Tuesday, May 9, 2023

BREAKING: Orange Judgment

The jury in E. Jean Carroll's civil case versus Donald Trump didn't even take a full afternoon to find him liable for sexual assault and defamation and to award her a total of $5 million in damages.
 
A New York jury on Tuesday found former President Donald Trump liable for sexually abusing writer E. Jean Carroll in a Manhattan department store in the 1990s, but not liable for her alleged rape.

The jury awarded her $5 million in damages for her battery and defamation claims.

Asked on their verdict sheet if Carroll, 79, had proven “by a preponderance of the evidence” that “Mr.

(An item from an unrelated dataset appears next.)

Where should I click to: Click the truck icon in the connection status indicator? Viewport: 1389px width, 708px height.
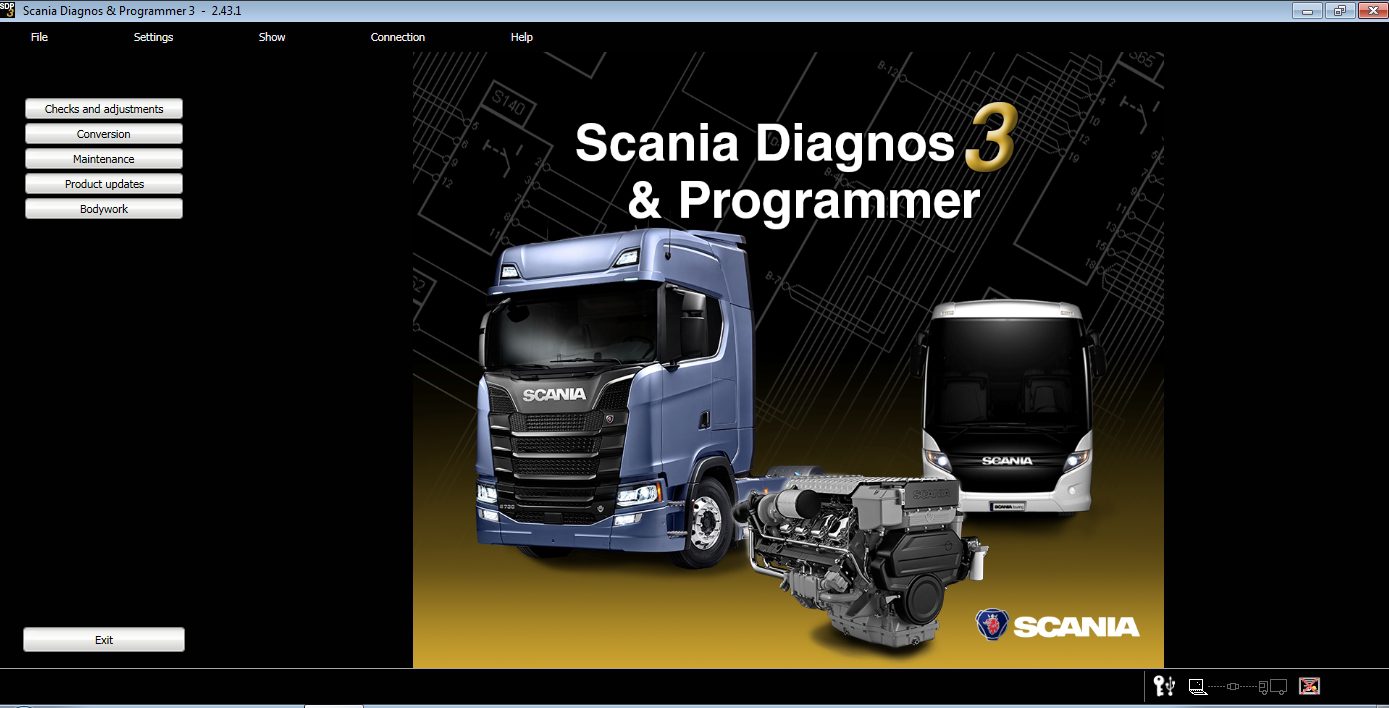pos(1274,687)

Trump raped Ms. Carroll,” the nine-person jury checked the box that said “no.” Asked if Carroll had proven “by a preponderance of the evidence” that “Mr. Trump sexually abused Ms. Carroll,” the jury checked the box that said “yes.” Both allegations were elements of Carroll’s battery claim.

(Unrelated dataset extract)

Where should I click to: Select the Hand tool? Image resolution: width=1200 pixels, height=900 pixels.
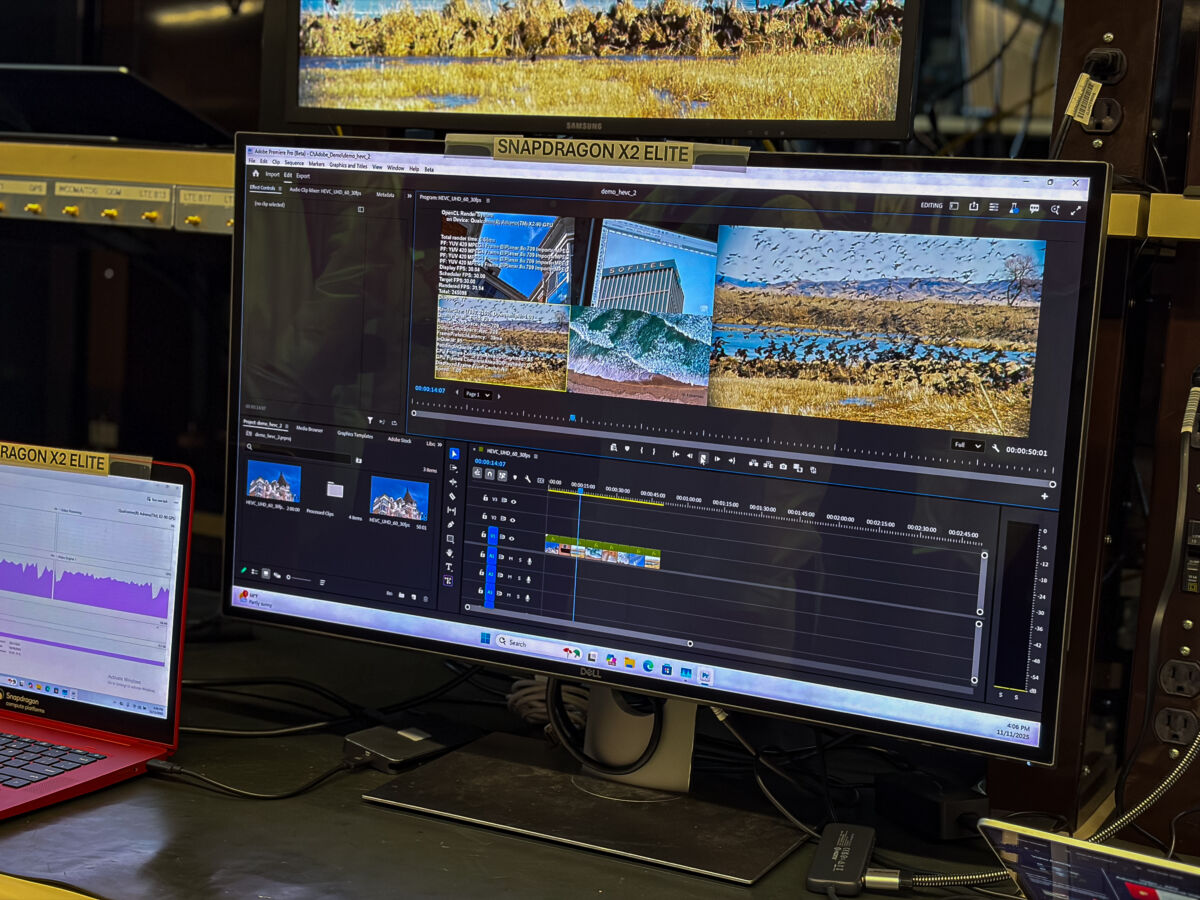450,552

The six men and three women also found Trump had defamed her by calling her claims a “hoax” and “a con job.”

Trump, a 2024 presidential candidate, has consistently denied Carroll’s claims. The jury verdict carries no criminal implications.

The legal standard for liability in the civil case — the preponderance of the evidence — was not as high as in criminal cases. The civil benchmark is that it’s more likely than not that something occurred, while the standard for convictions in criminal cases is proof of guilt beyond a reasonable doubt.

Carroll sued Trump accusing him of battery and defamation in Manhattan federal court last year, alleging he raped her in the dressing room of a Bergdorf Goodman department store near his Fifth Avenue home in 1995 or 1996. She first went public with the claim in 2019 in her book, “What Do We Need Men For?: A Modest Proposal.”

Trump, first as president and then as a private citizen, called her account a fiction that she concocted to boost book sales, and has said the writer is “not my type.” He did not testify in the case, but portions of his videotaped deposition from October were played for the jury.

The verdict was required to be unanimous.

Carroll was her own star witness at the trial, which began April 25. “I’m here because Trump raped me,” she told jurors during her three days on the witness stand.
 
Oh, and Trump is scheduled to appear on CNN in a town hall segment tomorrow. Another good call by network head Chris Licht.